What can I say but CARL PALMER IS THE MAN! I still haven’t come down from watching his power-trio band take me to new and insane musical heights, leaving myself and the entire theatre with our jaws in our laps and our minds soaring.
This power-trio consists of Carl Palmer on drums, Paul Bielatowicz on guitar, and Simon Fitzpatrick on bass. They were all simply out of this world and, yes, yours truly had the great honor to work as their monitor engineer at the Petaluma Mystic Theatre.
Watching Carl during sound check was a real treat… to see a master craftsman set up and design his tone. First he went through his entire stick bag to test the tonality of each stick for consistency of tone and quality.

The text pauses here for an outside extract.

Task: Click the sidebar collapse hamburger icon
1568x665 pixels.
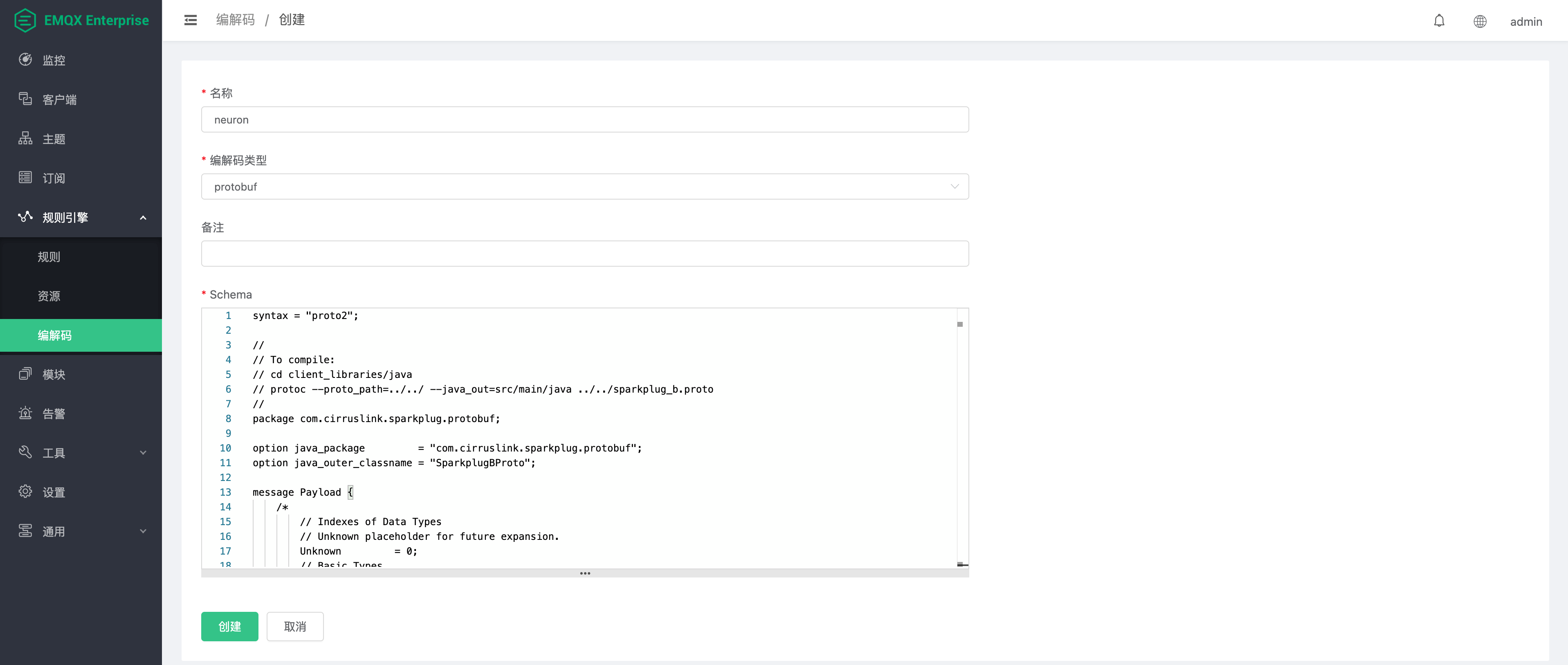Action: pyautogui.click(x=191, y=20)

Then to watch him tune each drum head, and not just bang on each corner and make a few turns with the drum key but to go through each hit with different dynamics to get the right tone for attack, punch, and bottom end creating a nice round sound. Not only does Carl Palmer sound check his kit, he then sits out in the middle of the theatre and has the bass player and guitar player indivdually go through each of their amp channels of clean and distortion, and all the floor effects dialing in their levels and effect modulations.
Carl’s ear is so good he could be the next greatest sound engineer. He even knew which frequency that he prefers to have notched out of his kick drum for his monitor feed. I mean, I never get drummers knowing engineering terms, it’s usually “My monitor is making a ringing sound can you make it go away?” I would then go to the channel with the particular drum with the “ringing” and remove the frequency that is causing the feedback. Carl knew the frequency just like a piano player would know not only the note but also its frequency of a single key that was struck on a piano. He probably learned it from Emerson while working with him all those years!
The entire band was insanely remarkable and each player’s solo performance was like no other… with Paul and his lightning fast sweep picking, chord tapping, up and down the guitar neck leads that just had folks staring so hard you swore their eyes were going to pop out. Then Simon and his ever-so clever remix of Queens ‘Bohemian Rhapsody’ finger tapping and slap bass thrown in here and there for the heavier parts was amazing to watch. Seeing one person play that song and all instrumental and vocal parts simultaneously on one instrument, I guess if you are going to play with Carl Palmer, you better know how to play better than the rest to keep up with this living legend. It was all an awe inspiring performance that I was not only glad to watch but also to help be apart of the making.